Python Web Scraping - Beautiful Soup (Part 1)

Beautiful Soup is a python library which help in parsing of HTML documents.

If we use this library we need not to use regular expression while processing/parsing html

To install Beautiful Soup

pip install beautifulsoup4

Note: Notice the in beautifulsoup4 

 

To parse a remote HTML content

from bs4 import BeautifulSoup
import requests

html_doc = requests.get("https://www.firstbridgedata.com/").text

soup = BeautifulSoup(html_doc, 'html.parser')

As you can see in code above we first downloaded a remote html file using requests library and then converted into soup using BeautifulSoup library.

Two most common method in BeautifulSoup library are find and find_all

The main difference between these two methods are 

find method will only return one element based on the criteria

if no match is found , find method will return None

 

find_all method will return all elements with matching criteria and the response data type will be a list.

If no element is found with the match criteria, you will get an empty list

Now let's see this in action

Let's find first paragraph <p> tag (find method)

from bs4 import BeautifulSoup
import requests

html_doc = requests.get("https://www.firstbridgedata.com/").text

soup = BeautifulSoup(html_doc, 'html.parser')

#We will find first h2 tag
print(soup.find('h2'))

Output:

<h2 class="col-md-10 col-xs-12">Recent ETF Launches Globally</h2>

 

 

Now let's find all h2 tags (find_all method)

from bs4 import BeautifulSoup
import requests

html_doc = requests.get("https://www.firstbridgedata.com/").text

soup = BeautifulSoup(html_doc, 'html.parser')

#Now let's find all h2 tag
print(soup.find_all('h2'))

Output:

[<h2 class="col-md-10 col-xs-12">Recent ETF Launches Globally</h2>, <h2 class="col-md-10 col-xs-12">'Smart Beta' ETF Returns and Flows</h2>]

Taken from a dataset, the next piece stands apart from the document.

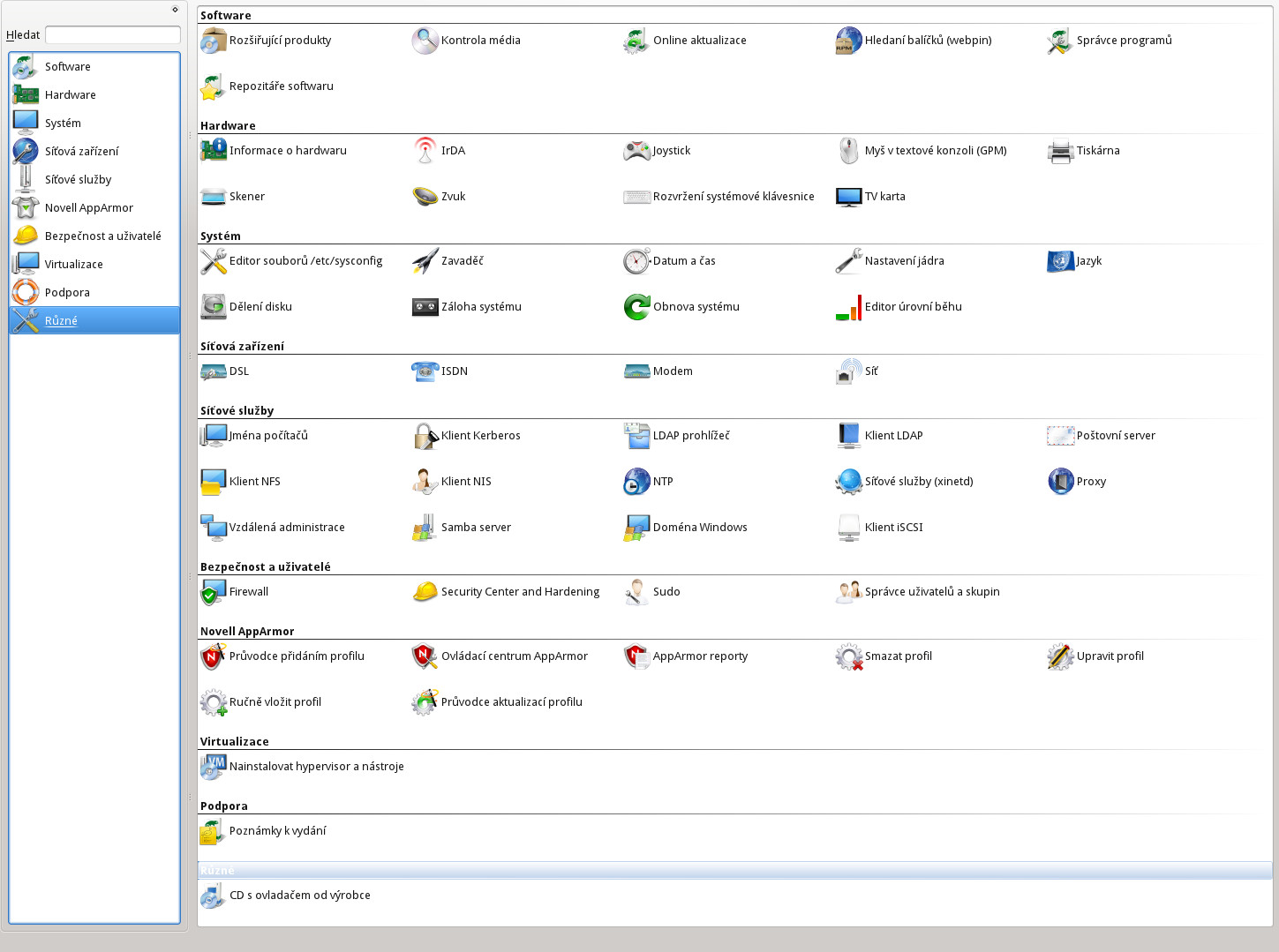
Task: Select Hardware category in sidebar
Action: click(x=71, y=95)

You can see in above example we have found two <h2> tags in this document.

 

Extracting all links from a given page

This is a very important task during web crawling since you will reach to other pages of same website / other website only when you find all links given on the current page on which you are already doing crawling

from bs4 import BeautifulSoup
import requests

html_doc = requests.get("https://www.firstbridgedata.com/").text

soup = BeautifulSoup(html_doc, 'html.parser')

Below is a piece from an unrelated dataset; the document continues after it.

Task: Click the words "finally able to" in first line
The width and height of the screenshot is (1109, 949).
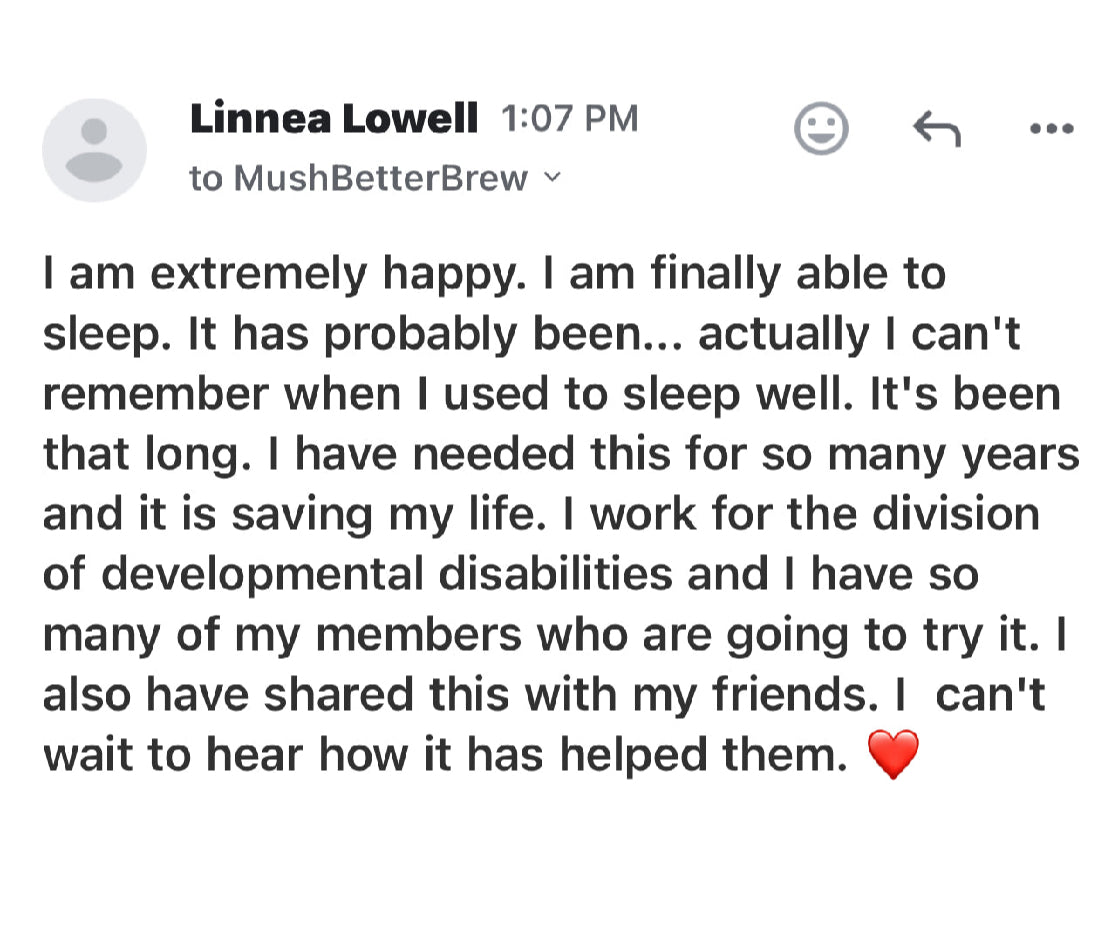Action: tap(799, 274)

# It will extract all anchor tags which have href attribute
links = soup.find_all("a", href=True)

for i in links:
    print(i['href'])

Output:

http://etf.firstbridgedata.com/etf-daily-holdings-and-product-list/
http://etf.firstbridgedata.com/etf-classifications-and-reference-data/
http://etf.firstbridgedata.com/flows/
https://firstbridge.atlassian.net/wiki/spaces/FBDUG/pages/36652520/FirstBridge+APIs+v1
#
http://tradeablebeta.com/
http://etf.firstbridgedata.com/rebalcal/
#
http://tradeablebeta.com/table/
/etflists
/compare
/deepdive/index/SPY
/page/about-us
/etflists
/compare
/deepdive/index/SPY
/docs/First_Bridge_Overview.pdf
https://etf.firstbridgedata.com/etf-lists-and-summary-reports/
http://etf.firstbridgedata.com/etf-daily-holdings-and-product-list/
http://etf.firstbridgedata.com/etf-classifications-and-reference-data/
http://etf.firstbridgedata.com/flows/
http://tradeablebeta.com/
http://etf.firstbridgedata.com/rebalcal/

 

Extract All Images from a given page

from bs4 import BeautifulSoup
import requests

html_doc = requests.get("https://www.firstpost.com/world/new-zealand-mosque-terror-attack-extremist-gunman-flashes-grin-in-courtroom-after-being-charged-with-murder-remanded-till-5-april-6271591.html").text

soup = BeautifulSoup(html_doc, 'html.parser')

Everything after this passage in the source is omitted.